PALEMBANG — Pemerintah Provinsi Sumatera Selatan mencatat produksi kumulatif jagung hingga Mei 2026 mencapai sekitar 124 ribu ton jagung pipilan kering dengan kadar air 14 persen. Angka ini naik signifikan dibandingkan periode yang sama tahun sebelumnya yang hanya 117.655 ton.
Kenaikan produksi ini tak lepas dari program bantuan benih jagung hibrida yang telah berjalan beberapa tahun terakhir. Wakil Gubernur Sumsel Cik Ujang menyatakan pihaknya akan melanjutkan program tersebut untuk menjaga momentum peningkatan hasil panen.
Produktivitas Capai 66,06 Kuintal per Hektare
Dinas Pertanian Sumsel mencatat luas lahan jagung yang sudah dipanen mencapai 18.906 hektare. Dari lahan tersebut, produktivitas rata-rata petani mencapai 66,06 kuintal per hektare.
Sementara itu, untuk jagung pipilan kering dengan kadar air 28 persen, produksinya mencapai 168.956 ton.
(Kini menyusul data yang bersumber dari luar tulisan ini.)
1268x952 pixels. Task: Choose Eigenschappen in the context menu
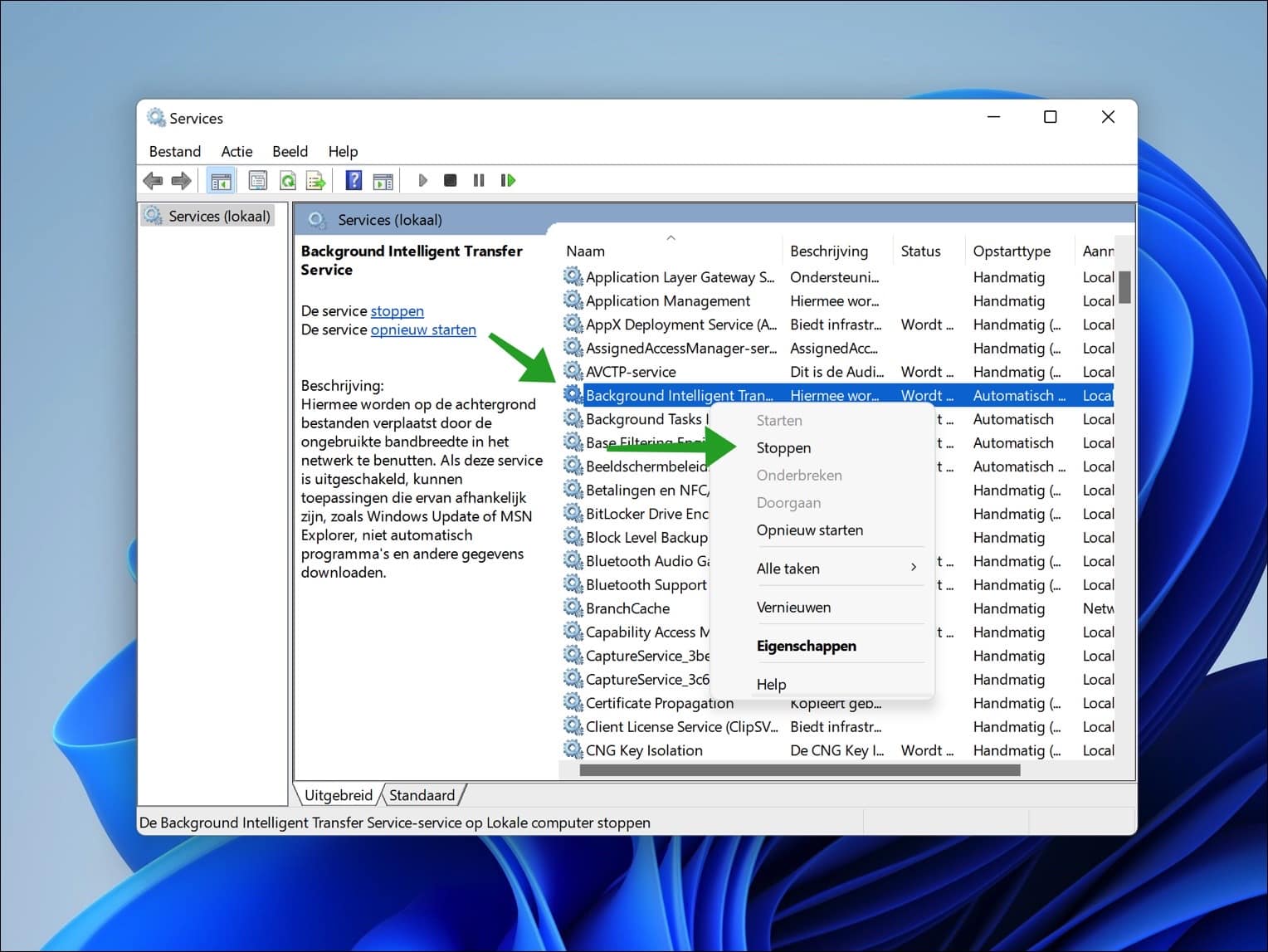coord(806,646)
Angka ini menunjukkan potensi besar komoditas jagung di Sumsel sebagai penopang ketahanan pangan nasional.
Bantuan Benih Hibrida Jadi Kunci Lonjakan Produksi
Menurut Wagub Cik Ujang, bantuan benih jagung hibrida diberikan untuk kebun seluas 20 ribu hektare lebih. Program ini menyasar petani dan kelompok tani di berbagai kabupaten/kota di Sumsel.
"Kami akan terus membantu dan bekerja sama dengan petani, kelompok tani, serta pemerintah daerah untuk meningkatkan produksi jagung dan komoditas lainnya," ujar Cik Ujang di Palembang, Selasa.
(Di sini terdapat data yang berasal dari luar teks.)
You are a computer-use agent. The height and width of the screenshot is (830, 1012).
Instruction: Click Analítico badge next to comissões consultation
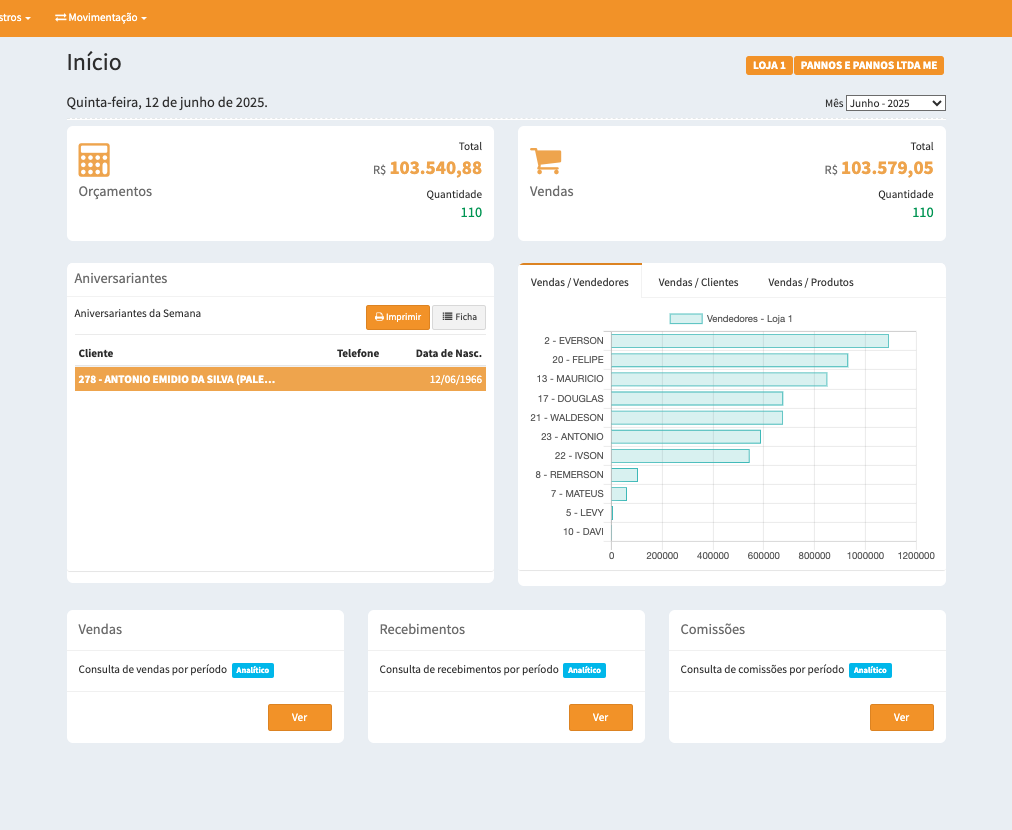870,670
GSMP: Gerakan Menuju Swasembada Pangan
Program bantuan ini merupakan bagian dari Gerakan Sumsel Mandiri Pangan (GSMP). Pemerintah provinsi menargetkan Sumsel tidak hanya swasembada pangan, tetapi juga mampu memasok kebutuhan daerah lain.
Dengan tren produksi yang terus meningkat, Pemprov Sumsel optimistis target tersebut bisa tercapai. Dukungan berupa benih unggul dan pendampingan teknis akan terus diperluas ke sentra-sentra jagung baru di daerah pedalaman.